En 2017 se retiró de las actividades públicas luego de haber participado en más de 22.000 actos oficiales. Sin embargo, su principal valor fue ser el único hombre del mundo en tratar a la reina como un ser humano, de igual a igual, explicó una vez Lord Charteris, exsecretario privado de la monarca.
Alto y tieso, siempre detrás de la reina como exige el protocolo, Felipe asumió con mejor o peor disposición su papel de secundario.
El monarca admitió en alguna oportunidad que le hicieron falta años de aprendizaje para encontrar su lugar a la sombra de Isabel II y en el corazón de los británicos. Sin embargo, luego disfrutó de un alto índice de popularidad, al igual que su esposa.
A menudo intentó salirse con la suya, pero acabó entrando en razón.
Como en enero de 2019, cuando un accidente de tráfico reveló que seguía conduciendo a los 97 años. Pese a las críticas, volvió a tomar el volante dos días después y sin llevar el cinturón de seguridad. Pero tres semanas más tarde cedía a la presión y entregaba su permiso de conducir.
Una tribu de Vanuatu llegó a venerarlo como una divinidad ligada a los espíritus del volcán Yasur.
Su temperamento fue efectivamente volcánico, sin ninguna consideración por lo políticamente correcto, aunque en los últimos años se calmó.
En una ocasión, un niño le confesó que quería ser astronauta y el duque le respondió que estaba demasiado gordo para volar.
Cuando se le preguntó si le gustaría visitar la Unión Soviética, dijo: “Me encantaría visitar Rusia, aunque esos cabrones asesinaron a la mitad de mi familia” (en alusión a la suerte de los Romanov).
Su entorno le oyó maldecir mil veces su suerte, gruñir contra la pérdida de valores o contra las locuras de sus cuatro hijos en los años 1980, y hasta contra “los malditos chuchos” de la reina, siempre pegándosele a las piernas.

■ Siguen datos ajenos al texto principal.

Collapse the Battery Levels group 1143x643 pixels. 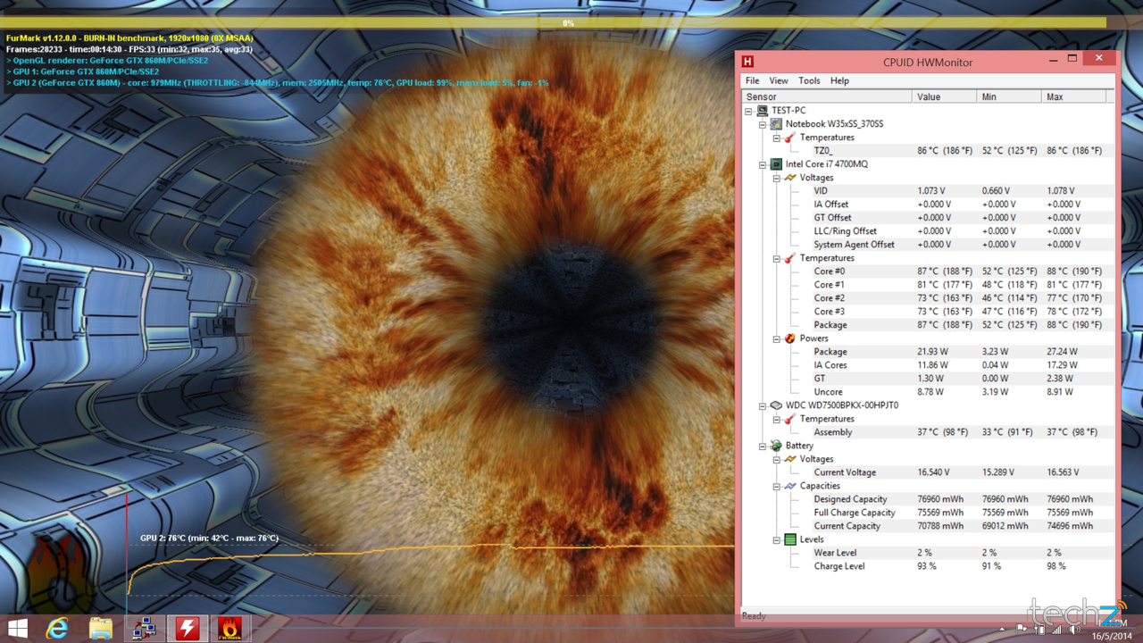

“La gente tiene la impresión de que al príncipe Felipe no le importa nada lo que piensen de él y tienen razón”, dijo el ex primer ministro Tony Blair en sus memorias.
De ascendencia alemana, el duque nació príncipe de Grecia y Dinamarca, el 10 de junio de 1921 en la isla griega de Corfú. Era el quinto hijo de Alicia de Battenberg y Andrés de Grecia. La familia huyó meses después, cuando se proclamó la república helénica y se refugió cerca de París.
Su padre era asiduo de los casinos de Montecarlo. La madre, depresiva, ingresó en un convento. Felipe tenía 10 años. Dejado en manos de parientes lejanos, frecuentó colegios en Francia, Alemania y Gran Bretaña hasta terminar en un austero internado escocés.
Ingresó luego en la Marina Real británica y participó activamente en los combates durante la Segunda Guerra Mundial en el océano Índico y el Atlántico.
Era un apuesto joven de 18 años cuando conoció a Isabel antes de la guerra. Lilibet, como la apodaba su madre, tenía 13 años y se enamoró. Se casaron ocho años más tarde, el 20 de noviembre de 1947. Felipe, nombrado duque de Edimburgo, tuvo que renunciar a sus títulos de nobleza anteriores y a su religión ortodoxa.
En febrero de 1952, la muerte prematura de su suegro, el rey Jorge VI, marcó el fin de su carrera de oficial en la Marina e inauguró la de príncipe consorte que le siguió el resto de su vida.